Deutschland, der größte Gasverbraucher der EU, hat ähnliche Bedenken geäußert und bleibt dagegen.

„Wenn Sie eine Preisobergrenze einführen, wie es die EU einseitig tut, und alle anderen Verbraucher auf der ganzen Welt es nicht tun, dann wird das Gas an andere Verbraucher gehen und wir könnten dadurch einen Engpass bei der Gasversorgung haben“, sagte der Bundesminister Staat für Europa und Klima, sagte Anna Lührmann letzte Woche.

Norwegen, das in diesem Jahr Russland als führenden Gaslieferanten der EU abgelöst hat, hat erklärt, es sei offen für die Diskussion über niedrigere Gebühren, aber „skeptisch“ gegenüber einer breiten Obergrenze.

Bisher hat die Europäische Kommission nur eine Preisobergrenze für russisches Pipelinegas vorgeschlagen, um dem Kreml Einnahmen vorzuenthalten, die möglicherweise in die andauernde umfassende Invasion der Ukraine gesteckt werden könnten, die sich für Moskau bisher als sehr kostspielig erwiesen hat.

„Der Ansatz gegenüber Russland und anderen Partnern muss anders sein“, sagte Kommissar Simson gegenüber Euronews letzte Woche.

Preislimit soll nicht ausschließlich auf Moskau abzielen, heißt es in dem Brief

Doch in ihrem gemeinsamen Aufruf wiesen die 15 Länder die Idee einer Preisbegrenzung ausschließlich gegen russisches Gas eindeutig zurück.

Ihr Vorschlag wiederum ist wahllos und zielt auf alle Gasimporte ab, unabhängig von der geografischen Herkunft.

„Die Obergrenze sollte auf alle Großhandelstransaktionen mit Erdgas angewendet werden und nicht auf den Import aus bestimmten Gerichtsbarkeiten beschränkt sein“, heißt es in dem Schreiben.

„Sie kann so gestaltet werden, dass sie die Versorgungssicherheit und den freien Gasfluss innerhalb Europas gewährleistet und gleichzeitig unser gemeinsames Ziel, die Gasnachfrage zu senken, erreicht.“

Technische Details, etwa wie hoch die Obergrenze sein soll, enthält der einseitige Brief nicht.

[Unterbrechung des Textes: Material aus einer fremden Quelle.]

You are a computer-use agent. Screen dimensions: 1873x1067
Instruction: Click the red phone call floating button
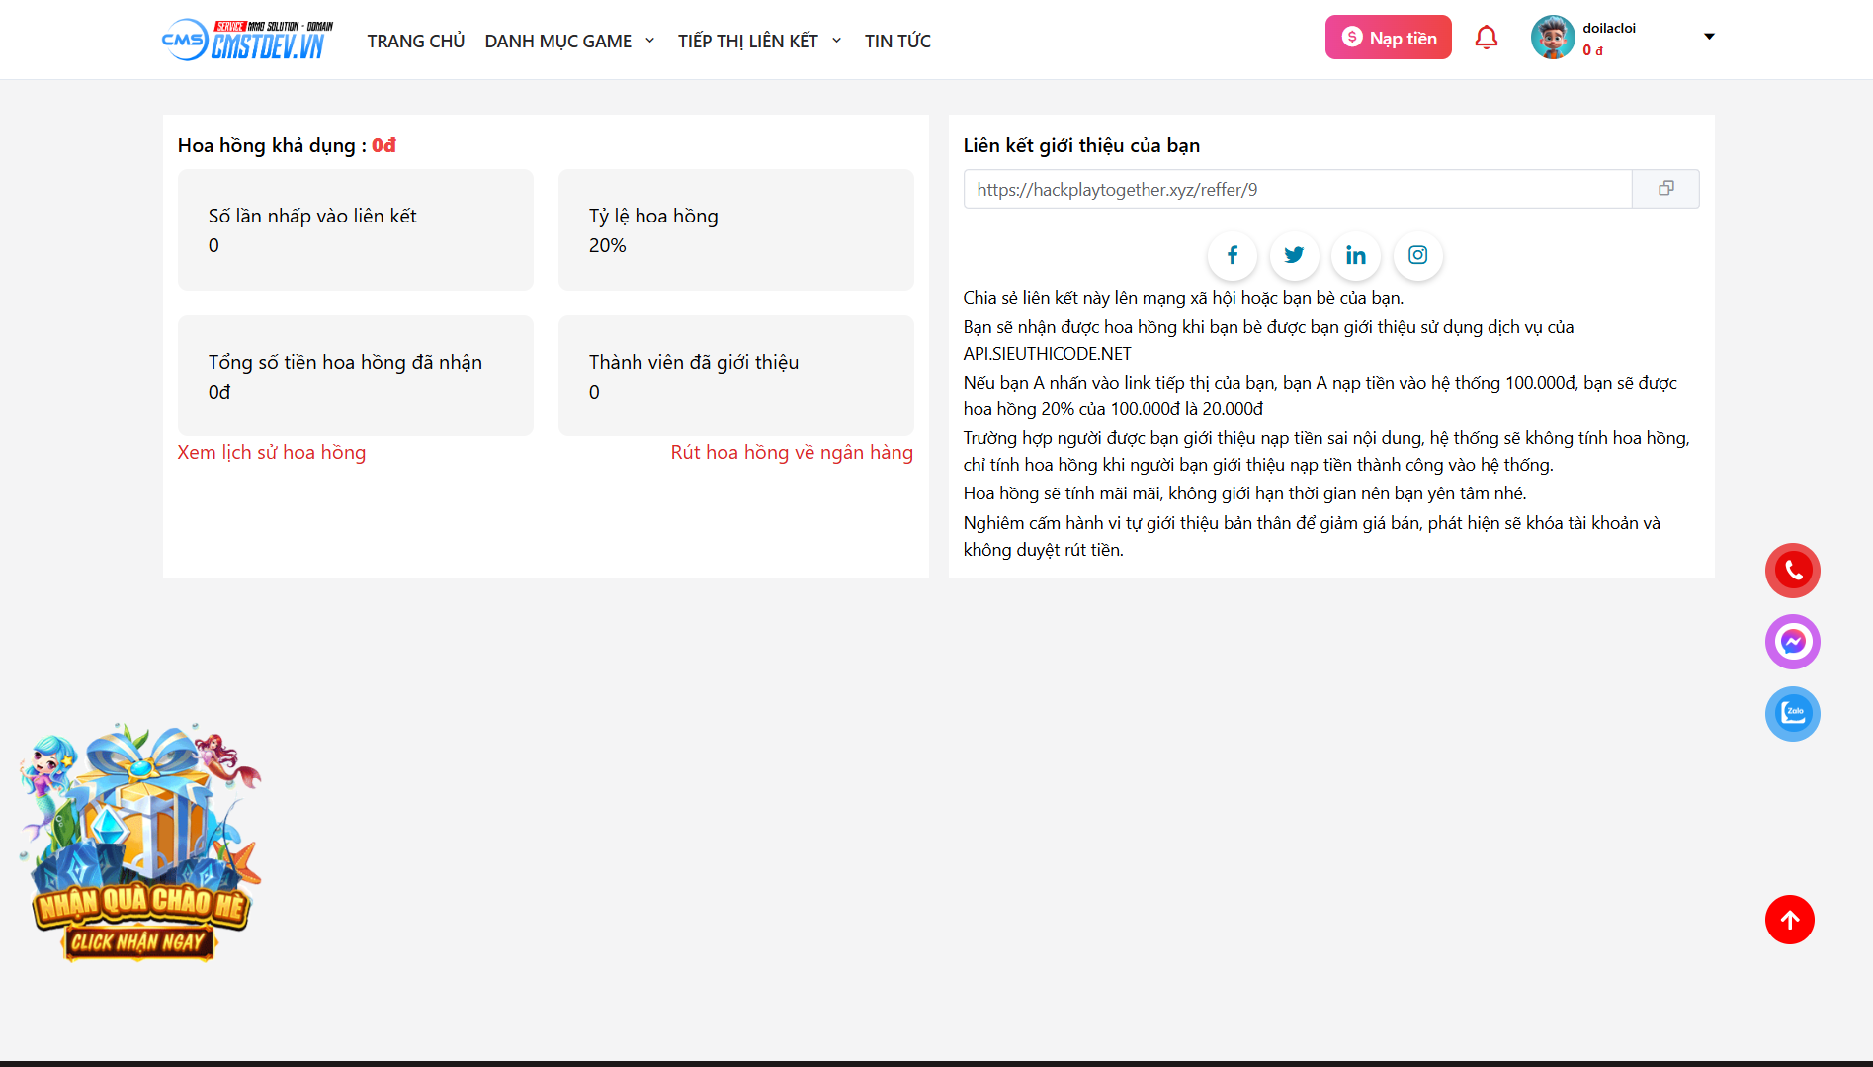point(1792,571)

Es versteht sich jedoch, dass die Obergrenze etwas höher sein müsste als der auf den asiatischen und amerikanischen Märkten gezahlte Preis, um sicherzustellen, dass Europa ein attraktives Ziel bleibt.

Als Marktinstrument würde der Gas-Cap für seine Zustimmung und Einführung eine qualifizierte Mehrheit der Mitgliedsstaaten benötigen.

Aus heutiger Sicht würden die 15 Unterzeichner nicht die nötigen Stimmen erreichen, obwohl sie einige als unentschlossen geltende Länder wie Schweden, Irland und Zypern rekrutieren könnten.

Die Unterstützung von Küstenländern wie Spanien, Italien, Frankreich und Belgien ist von entscheidender Bedeutung, da sie diejenigen sind, die den Großteil der LNG-Importe erhalten.

Die Tschechische Republik – der derzeitige Inhaber der rotierenden EU-Ratspräsidentschaft – hat ihren Namen nicht in das Schreiben aufgenommen, um ihre Position als unparteiischer Moderator aufrechtzuerhalten.